A COMPARATIVE STUDY OF DRUG TRANSPORT BETWEEN THE HOMOGENEOUS AND VASCULATURE SOLID TUMOR

Nowadays, cancer is regarded as one of the main reasons for morbidity and mortality among people worldwide. One of the classic therapeutic regimens is chemotherapy, which is used with radiotherapy and sometimes before tumor surgery. In chemotherapy, drug agents are injected intravenously or locally into the body. The two main barriers in drug delivery to solid tumors are the high amount of interstitial fluid pressure in the tumor region and the heterogeneity of the tumor's microvasculatures which prevent the drug's macromolecules from reaching the tumor cells. To find a solution, a better understanding of these phenomena is needed.

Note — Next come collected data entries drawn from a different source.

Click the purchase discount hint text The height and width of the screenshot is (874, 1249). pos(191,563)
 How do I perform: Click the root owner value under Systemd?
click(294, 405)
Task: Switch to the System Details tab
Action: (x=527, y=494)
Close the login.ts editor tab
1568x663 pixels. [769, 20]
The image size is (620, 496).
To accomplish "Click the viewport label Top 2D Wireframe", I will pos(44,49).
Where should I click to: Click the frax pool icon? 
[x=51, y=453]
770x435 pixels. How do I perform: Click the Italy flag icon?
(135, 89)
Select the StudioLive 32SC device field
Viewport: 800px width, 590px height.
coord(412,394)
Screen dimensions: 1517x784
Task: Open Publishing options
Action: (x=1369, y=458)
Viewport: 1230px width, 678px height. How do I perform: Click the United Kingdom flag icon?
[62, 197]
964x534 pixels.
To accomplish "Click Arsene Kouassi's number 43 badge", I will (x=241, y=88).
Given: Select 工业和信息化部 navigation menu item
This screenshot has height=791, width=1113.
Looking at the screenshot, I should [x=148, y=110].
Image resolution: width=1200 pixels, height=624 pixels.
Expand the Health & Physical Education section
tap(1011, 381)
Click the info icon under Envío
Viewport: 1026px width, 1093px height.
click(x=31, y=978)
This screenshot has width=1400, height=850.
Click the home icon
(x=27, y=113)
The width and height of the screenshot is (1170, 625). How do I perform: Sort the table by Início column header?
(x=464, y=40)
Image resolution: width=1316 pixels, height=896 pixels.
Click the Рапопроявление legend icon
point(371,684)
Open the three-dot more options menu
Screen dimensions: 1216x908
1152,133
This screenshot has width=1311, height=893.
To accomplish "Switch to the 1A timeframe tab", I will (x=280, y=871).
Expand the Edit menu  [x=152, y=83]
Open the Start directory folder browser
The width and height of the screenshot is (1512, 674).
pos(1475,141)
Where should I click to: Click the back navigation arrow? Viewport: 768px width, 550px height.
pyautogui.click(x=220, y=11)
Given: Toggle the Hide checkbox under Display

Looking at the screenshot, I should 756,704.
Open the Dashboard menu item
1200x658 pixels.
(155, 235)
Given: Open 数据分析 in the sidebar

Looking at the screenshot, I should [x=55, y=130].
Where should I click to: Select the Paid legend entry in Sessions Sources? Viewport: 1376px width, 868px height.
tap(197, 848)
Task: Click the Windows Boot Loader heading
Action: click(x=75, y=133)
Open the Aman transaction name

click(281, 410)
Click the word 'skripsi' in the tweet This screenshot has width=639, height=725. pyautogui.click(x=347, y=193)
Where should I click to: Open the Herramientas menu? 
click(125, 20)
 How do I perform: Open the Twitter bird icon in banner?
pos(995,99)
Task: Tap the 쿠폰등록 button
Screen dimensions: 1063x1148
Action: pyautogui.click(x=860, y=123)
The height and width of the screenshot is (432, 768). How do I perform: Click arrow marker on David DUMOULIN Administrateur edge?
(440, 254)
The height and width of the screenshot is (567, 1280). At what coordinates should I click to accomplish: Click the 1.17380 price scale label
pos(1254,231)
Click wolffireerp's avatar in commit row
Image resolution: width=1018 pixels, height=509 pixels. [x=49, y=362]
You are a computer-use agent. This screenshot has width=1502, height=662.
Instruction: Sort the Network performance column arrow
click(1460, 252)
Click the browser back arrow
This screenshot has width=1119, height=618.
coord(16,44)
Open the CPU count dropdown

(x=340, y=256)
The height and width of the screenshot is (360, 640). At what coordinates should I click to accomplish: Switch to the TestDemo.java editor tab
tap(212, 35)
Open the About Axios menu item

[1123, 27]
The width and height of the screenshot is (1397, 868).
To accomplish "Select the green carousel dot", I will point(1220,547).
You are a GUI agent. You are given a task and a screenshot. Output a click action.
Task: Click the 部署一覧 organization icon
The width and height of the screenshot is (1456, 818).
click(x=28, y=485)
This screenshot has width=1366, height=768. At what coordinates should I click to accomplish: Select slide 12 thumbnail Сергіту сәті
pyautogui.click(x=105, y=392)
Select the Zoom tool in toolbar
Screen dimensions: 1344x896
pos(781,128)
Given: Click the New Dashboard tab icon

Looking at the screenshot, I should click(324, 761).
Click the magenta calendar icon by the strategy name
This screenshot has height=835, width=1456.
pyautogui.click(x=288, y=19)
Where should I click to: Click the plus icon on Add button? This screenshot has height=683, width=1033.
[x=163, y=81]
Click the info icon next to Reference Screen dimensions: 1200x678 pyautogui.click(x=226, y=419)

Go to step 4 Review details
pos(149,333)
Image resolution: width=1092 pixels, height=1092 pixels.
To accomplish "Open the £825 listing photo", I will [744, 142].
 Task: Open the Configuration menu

In order to find and prognosticate the tumor behavior, a mathematical model was developed to solve intravascular blood pressure, interstitial fluid pressure, and interstitial fluid velocity. The values were implemented in the drug transport equation, which is coupled with pharmacokinetics equations in both bolus and continuous infusion. Doxorubicin is used as a chemotherapy drug and functional for eliminating tumor cells. A numerical method is used to solve these equations in order to reach a reasonable solution for interstitial drug concentration. In this study, the tissue is assumed as a porous medium. Continuity equation, Darcy's law, Starling's equation, drug transport, and pharmacokinetic equations are employed in two different same-dimension geometries, one with explicit vasculature and the other with a homogeneous domain. A general semicircular model of the tumor with surrounding tissue and random microvessels is utilized. The results from the vasculature domain are compared with a simple geometry for both the continuous and the bolus injections. The interstitial fluid velocity is more significant than the interstitial fluid pressure because the rate of drug infusion in both bolus and continuous infusion is increased in vasculature geometry. Drug distribution is faced with the heterogeneity of microvasculature in the domain, so for a better drug infusion in the tumor, it needs a longer clinical time for drug infusion.